#### [Aim]
Render the listing as a Markdown table with the columns Row and Text, numbering each line and leaving out blank lines. Begin at the line that contains "This screenshot has height=565, width=904." and continue through the last line of the listing.

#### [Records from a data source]
----------------------------------------

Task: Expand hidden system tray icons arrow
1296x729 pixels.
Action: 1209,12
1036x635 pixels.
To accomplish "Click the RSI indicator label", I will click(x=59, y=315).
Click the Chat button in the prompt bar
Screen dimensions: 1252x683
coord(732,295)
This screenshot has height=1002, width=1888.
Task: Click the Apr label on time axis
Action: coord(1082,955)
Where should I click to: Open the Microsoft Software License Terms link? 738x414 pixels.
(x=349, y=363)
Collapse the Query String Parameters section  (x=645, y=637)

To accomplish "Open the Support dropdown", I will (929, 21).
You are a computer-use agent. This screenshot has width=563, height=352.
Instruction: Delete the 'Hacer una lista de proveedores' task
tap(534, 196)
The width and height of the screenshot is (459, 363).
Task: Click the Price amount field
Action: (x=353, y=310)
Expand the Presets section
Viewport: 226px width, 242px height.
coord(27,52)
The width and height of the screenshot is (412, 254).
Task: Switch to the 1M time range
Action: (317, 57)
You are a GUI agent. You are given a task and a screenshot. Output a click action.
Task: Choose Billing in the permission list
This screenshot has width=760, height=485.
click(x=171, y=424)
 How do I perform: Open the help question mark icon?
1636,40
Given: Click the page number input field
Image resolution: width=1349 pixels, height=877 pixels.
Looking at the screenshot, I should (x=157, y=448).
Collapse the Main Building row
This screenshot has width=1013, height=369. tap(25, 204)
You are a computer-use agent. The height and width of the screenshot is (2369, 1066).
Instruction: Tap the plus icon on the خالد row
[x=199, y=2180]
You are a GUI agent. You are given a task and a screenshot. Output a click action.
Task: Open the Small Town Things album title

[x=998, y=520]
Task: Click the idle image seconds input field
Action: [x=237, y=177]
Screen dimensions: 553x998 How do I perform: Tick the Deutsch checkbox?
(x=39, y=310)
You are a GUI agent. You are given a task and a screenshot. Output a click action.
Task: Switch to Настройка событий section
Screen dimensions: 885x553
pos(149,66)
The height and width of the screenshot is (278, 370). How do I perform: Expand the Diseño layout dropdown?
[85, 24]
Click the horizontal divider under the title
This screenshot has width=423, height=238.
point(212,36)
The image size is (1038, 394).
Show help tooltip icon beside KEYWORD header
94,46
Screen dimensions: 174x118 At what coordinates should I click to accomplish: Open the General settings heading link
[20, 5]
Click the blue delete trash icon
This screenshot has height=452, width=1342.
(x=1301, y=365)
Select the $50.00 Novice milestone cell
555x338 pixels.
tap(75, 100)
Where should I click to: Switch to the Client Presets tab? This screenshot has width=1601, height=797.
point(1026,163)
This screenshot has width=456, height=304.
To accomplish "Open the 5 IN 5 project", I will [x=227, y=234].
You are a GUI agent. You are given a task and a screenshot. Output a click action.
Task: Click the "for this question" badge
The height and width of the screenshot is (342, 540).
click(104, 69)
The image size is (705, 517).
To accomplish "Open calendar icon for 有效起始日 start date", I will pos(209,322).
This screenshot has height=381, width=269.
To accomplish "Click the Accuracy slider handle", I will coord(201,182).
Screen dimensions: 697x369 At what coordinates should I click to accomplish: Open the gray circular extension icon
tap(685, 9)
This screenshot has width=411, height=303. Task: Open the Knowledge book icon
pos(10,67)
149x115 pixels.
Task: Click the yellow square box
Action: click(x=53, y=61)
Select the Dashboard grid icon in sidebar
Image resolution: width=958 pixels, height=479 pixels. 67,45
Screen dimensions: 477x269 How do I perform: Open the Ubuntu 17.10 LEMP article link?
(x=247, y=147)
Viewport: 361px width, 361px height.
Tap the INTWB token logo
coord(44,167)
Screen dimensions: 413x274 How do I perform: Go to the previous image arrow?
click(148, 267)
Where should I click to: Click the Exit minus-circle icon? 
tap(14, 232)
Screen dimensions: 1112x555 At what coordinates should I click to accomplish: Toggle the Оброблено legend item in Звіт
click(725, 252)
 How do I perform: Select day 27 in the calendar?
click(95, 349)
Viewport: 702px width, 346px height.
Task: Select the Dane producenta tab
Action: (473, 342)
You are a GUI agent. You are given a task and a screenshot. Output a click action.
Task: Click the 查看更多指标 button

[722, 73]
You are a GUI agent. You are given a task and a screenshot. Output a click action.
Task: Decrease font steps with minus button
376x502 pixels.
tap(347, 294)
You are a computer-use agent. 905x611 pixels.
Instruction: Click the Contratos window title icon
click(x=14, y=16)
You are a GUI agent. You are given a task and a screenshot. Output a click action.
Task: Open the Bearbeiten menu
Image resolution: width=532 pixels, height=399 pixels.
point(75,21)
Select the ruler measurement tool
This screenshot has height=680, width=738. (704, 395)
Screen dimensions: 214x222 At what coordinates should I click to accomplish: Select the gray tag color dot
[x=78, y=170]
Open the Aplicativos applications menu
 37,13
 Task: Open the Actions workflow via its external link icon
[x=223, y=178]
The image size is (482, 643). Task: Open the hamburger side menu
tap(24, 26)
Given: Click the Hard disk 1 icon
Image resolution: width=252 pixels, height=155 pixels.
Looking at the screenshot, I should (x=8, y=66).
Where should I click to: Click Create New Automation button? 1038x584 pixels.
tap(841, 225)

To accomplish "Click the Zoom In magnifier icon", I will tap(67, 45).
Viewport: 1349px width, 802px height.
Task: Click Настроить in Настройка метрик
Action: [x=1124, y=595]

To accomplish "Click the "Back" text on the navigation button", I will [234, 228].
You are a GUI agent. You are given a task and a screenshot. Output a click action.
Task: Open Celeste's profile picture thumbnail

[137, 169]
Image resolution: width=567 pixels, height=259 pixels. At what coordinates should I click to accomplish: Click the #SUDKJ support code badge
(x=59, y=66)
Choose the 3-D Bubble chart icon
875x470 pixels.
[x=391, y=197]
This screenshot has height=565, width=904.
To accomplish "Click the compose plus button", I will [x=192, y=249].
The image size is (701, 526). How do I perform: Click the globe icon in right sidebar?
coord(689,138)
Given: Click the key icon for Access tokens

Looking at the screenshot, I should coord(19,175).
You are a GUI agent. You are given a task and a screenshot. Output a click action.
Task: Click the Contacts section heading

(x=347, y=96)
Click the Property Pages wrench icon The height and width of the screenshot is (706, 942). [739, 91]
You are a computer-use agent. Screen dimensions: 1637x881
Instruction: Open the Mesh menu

----------------------------------------

#### [Exercise output]
| Row | Text |
|---|---|
| 1 | This screenshot has height=565, width=904. |
| 2 | To accomplish "Click the compose plus button", I will [x=192, y=249]. |
| 3 | The image size is (701, 526). How do I perform: Click the globe icon in right sidebar? |
| 4 | coord(689,138) |
| 5 | Given: Click the key icon for Access tokens |
| 6 | Looking at the screenshot, I should coord(19,175). |
| 7 | You are a GUI agent. You are given a task and a screenshot. Output a click action. |
| 8 | Task: Click the Contacts section heading |
| 9 | (x=347, y=96) |
| 10 | Click the Property Pages wrench icon The height and width of the screenshot is (706, 942). [739, 91] |
| 11 | You are a computer-use agent. Screen dimensions: 1637x881 |
| 12 | Instruction: Open the Mesh menu |